To counter the avalanche of lost talent and employee resistance to localisation, about 27 per cent of companies use “local-plus” packages over a transfer period of up to two years. This softens the blow of localisation, giving expats time to manage their finances and adjust their spending habits.
Companies are also savvy in knowing whom they can localise. Typically, younger employees climbing the corporate ladder need less enticement than senior employees in their late 40s and early 50s who are more likely to be drawn to a large package with benefits.
International HR Journal defines a local-plus package as one that compensates an employee according to the salary levels, structure and administrative guidelines of the host location, as well as providing them with limited “expatriate-type” benefits such as transportation, housing and dependants’ education, in recognition of the employee’s “foreign” status.
What to consider
1. Localisation is viewed as a permanent one-way transfer, where the company has no obligation to provide or to assist with repatriation to a home country or to re-assign an expat to another international location.
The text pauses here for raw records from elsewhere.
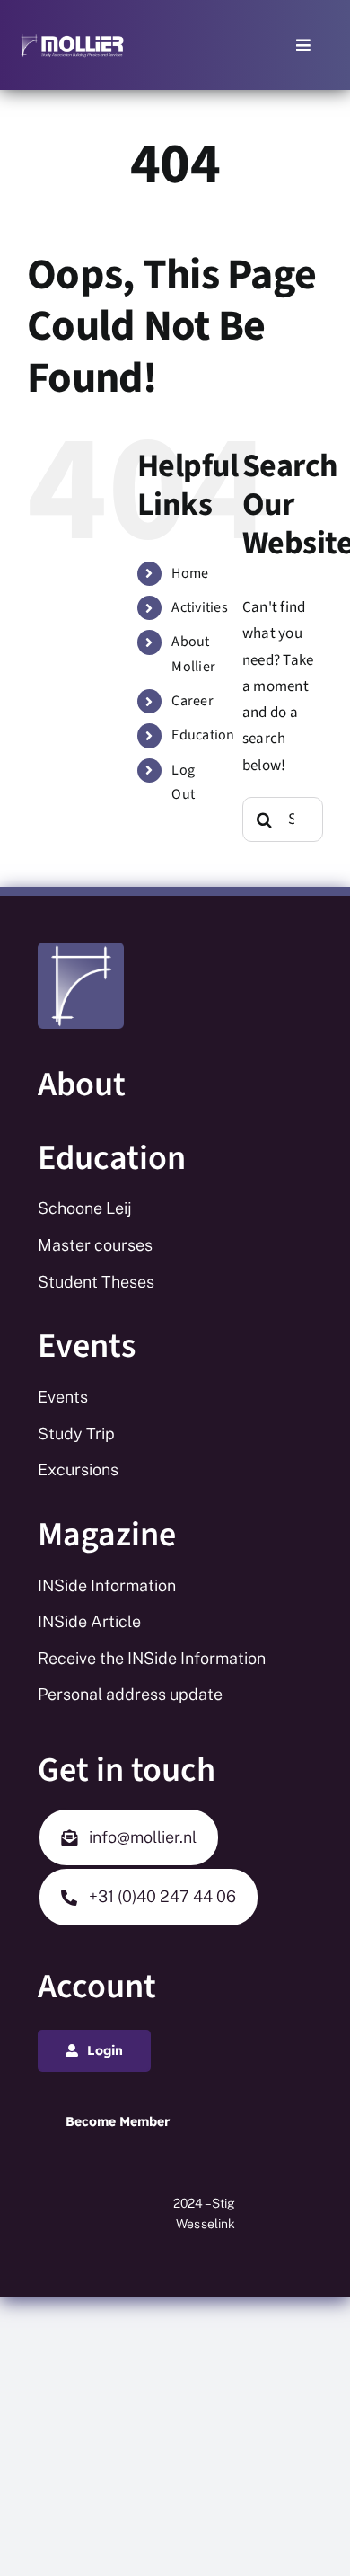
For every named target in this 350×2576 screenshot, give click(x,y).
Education (202, 735)
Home (189, 573)
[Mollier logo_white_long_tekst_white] (72, 39)
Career (192, 701)
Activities (199, 607)
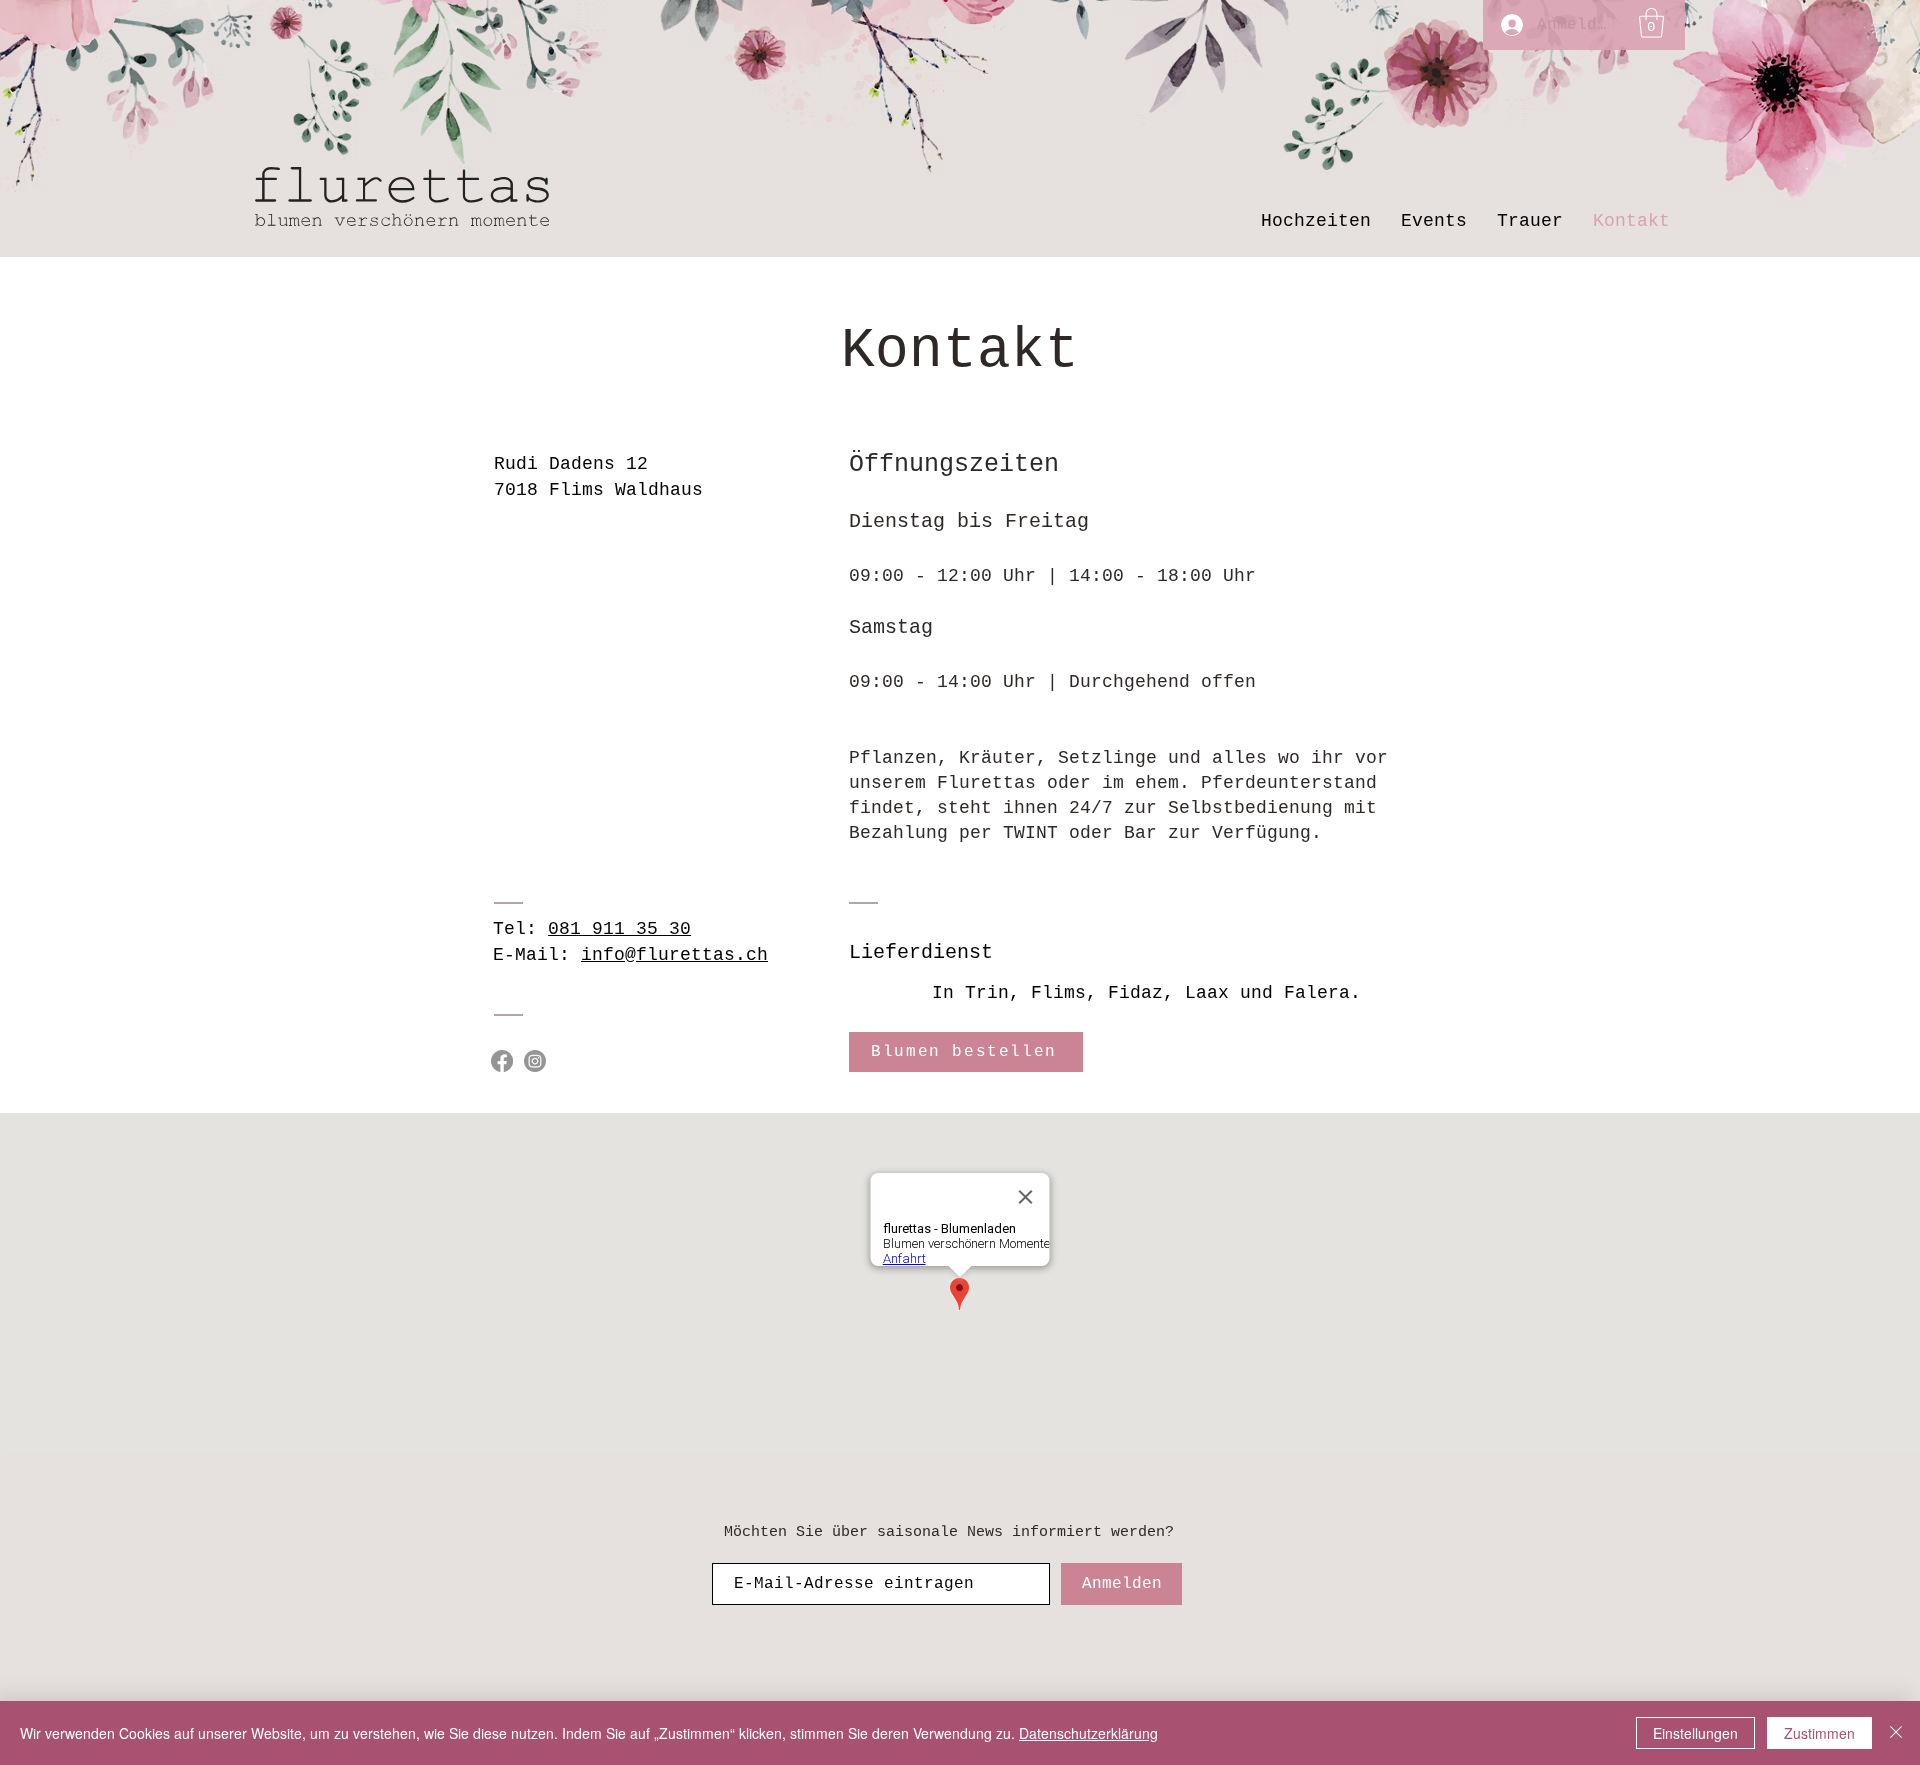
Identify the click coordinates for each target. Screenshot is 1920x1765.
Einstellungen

It is entirely the employee’s responsibility to organise and fund any such move.
2. Localisation means that expats are not supported or valued by a company in the same way as full-package expats, typically receiving no training and fewer perks, and having a lower status overall. This can leave an expat feeling in limbo, neither a true local nor a real expat. A hierarchical pecking order tends to exist too, and many localised expats feel like lower-order employees, especially in cases where their expat colleagues are more handsomely rewarded for doing exactly the same job.
3. Localisation occurs in two ways. An increasing number of expats relocate as localised employees from the start, with just a base salary and no perks or benefits. Others arrive on a full package and later switch to localised employment. Some companies do this by winding back benefits incrementally over a one- or two-year period as outlined in the employment contract, but the majority of companies tend to localise almost immediately, giving their expat employees little time to plan and budget ahead.
The big picture
An obvious downside of localisation is the negative impact on the household budget. Conversely, many localised expats love this way of life. The biggest benefit is the freedom to own their careers, to relocate when it suits them rather than the company, to job-hop into better opportunities at will, and to decide when and how to spend their salary.
Either way, it’s clear that localisation is here to stay. It helps companies maximise talent management while containing costs – a strategy that is likely to dominate the expat employment scene for years to come. What remains important for expats is to leverage the opportunities that localised employment brings, and to keep in mind that short-term financial pain can often bring long-term international career gain.